Ever wonder what happens to all the wool from Lopez sheep? For the past year and a half, a lot of it has ended up with Maxine Bronstein and Debbie Hayward at their Lopez business Island Fibers.
I spent a morning with them in their studio recently and discovered their passion for Lopez fleece and the pleasure they find in transforming local fleece and sharing it with others.
“There’s such a variety of fleece on Lopez and the quality here is excellent,” Maxine and Debbie told me as they pointed to large bags packed with white, gray and brown wool. “From among the many breeds of sheep found on the island, we are using fleece from the purebred flocks of Romney, Coopworth, Icelandic and Navajo Churro. Each type of wool has characteristics that make it especially suitable for a specific purpose—from fine fiber for soft garments worn next to the skin to the coarser, strong fibers that make excellent rugs and weather-resistant outer clothing.” They also use fleece from a few mixed flocks on the island that have been bred specifically to produce beautiful fleece for hand spinners with colors ranging from off-white to dark brown.
The process of transforming the fleece begins at shearing. “We go to each farm at shearing time, pick up each fleece, spread it out and skirt it, removing all the undesirable parts.” Later they sort the fleece according to the kinds of yarn they want to make and send it to a mill for spinning. “Or if the fleece is just so beautiful we can’t part with it, we’ll keep it to spin ourselves,” they said laughing. Island Fibers offers a range of natural-colored yarns, as well as their own hand-dyed and hand-painted colorways (variegated and multi-shaded yarns). Handspun yarn is also available.
“People see what we do and say ‘Wow, I didn’t know what it takes to go from the sheep to the yarn; that must be a lot of work.’ We answer that it does take a lot of time, but it doesn’t feel like work. Everything has to be washed many times: the fleece, the yarn that comes back from the mill, the dyed wool. Every single skein is touched many, many times and that’s before making anything out of it.” Many more hours go into creating rugs and blankets, sweaters, mittens, socks and hats.

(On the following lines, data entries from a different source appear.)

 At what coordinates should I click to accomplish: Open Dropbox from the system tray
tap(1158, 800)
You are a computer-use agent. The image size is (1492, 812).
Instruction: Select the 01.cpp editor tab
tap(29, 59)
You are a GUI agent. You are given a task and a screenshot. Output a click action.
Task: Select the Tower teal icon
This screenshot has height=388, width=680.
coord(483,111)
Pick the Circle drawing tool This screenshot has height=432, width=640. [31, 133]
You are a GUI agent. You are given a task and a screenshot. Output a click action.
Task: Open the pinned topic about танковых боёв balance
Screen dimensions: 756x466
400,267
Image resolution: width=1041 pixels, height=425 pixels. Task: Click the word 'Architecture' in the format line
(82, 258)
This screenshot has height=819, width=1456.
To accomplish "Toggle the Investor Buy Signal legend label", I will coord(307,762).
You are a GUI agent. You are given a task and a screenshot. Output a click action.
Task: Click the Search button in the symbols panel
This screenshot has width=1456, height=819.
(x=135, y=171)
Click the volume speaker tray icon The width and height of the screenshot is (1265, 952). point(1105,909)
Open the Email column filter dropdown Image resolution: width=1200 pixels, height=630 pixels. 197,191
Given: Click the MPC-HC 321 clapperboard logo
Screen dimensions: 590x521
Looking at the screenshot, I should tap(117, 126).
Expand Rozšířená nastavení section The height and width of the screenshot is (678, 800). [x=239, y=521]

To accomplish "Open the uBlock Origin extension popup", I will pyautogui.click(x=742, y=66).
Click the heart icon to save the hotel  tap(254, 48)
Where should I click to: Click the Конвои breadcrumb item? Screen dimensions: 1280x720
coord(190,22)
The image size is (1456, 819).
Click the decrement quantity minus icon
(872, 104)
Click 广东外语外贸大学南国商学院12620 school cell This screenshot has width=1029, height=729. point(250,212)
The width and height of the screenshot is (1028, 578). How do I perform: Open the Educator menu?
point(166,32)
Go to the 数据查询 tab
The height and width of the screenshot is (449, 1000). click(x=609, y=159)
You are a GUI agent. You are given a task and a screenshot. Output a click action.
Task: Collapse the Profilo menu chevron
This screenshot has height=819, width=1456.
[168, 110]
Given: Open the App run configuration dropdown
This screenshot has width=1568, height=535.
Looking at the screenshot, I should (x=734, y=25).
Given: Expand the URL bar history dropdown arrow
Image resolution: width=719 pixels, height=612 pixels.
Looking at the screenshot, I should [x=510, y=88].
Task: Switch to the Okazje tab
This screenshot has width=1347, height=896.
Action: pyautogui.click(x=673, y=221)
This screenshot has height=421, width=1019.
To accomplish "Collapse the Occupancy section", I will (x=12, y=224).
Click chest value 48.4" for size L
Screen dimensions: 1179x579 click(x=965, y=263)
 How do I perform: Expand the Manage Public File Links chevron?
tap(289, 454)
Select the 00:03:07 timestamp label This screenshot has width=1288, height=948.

Reflecting on the time commitment, they added, “We call ourselves part of the Slow Fiber Movement. It’s great to be able to slow down and be fully in the present. We used to stop and smell the roses; now we also stop and sniff the fleece.”
Another source of pleasure is people’s responses to their work. “I sometimes spin at the Farmer’s Market,” Maxine said, “and people of all ages come up and say ‘So that’s how you make yarn!’” Debbie added: “To be able to share this Lopez fleece from start to finish with people and to see the joy and also the comfort it brings into someone else’s life is so inspiring.” And for both of them, there’s the pleasure in knowing that local sheep farmers go to Chimera Gallery and point out their wool in Island Fibers hand-woven and hand-knit articles. “We’re so grateful to Lopez sheep farmers for this fabulous wool.”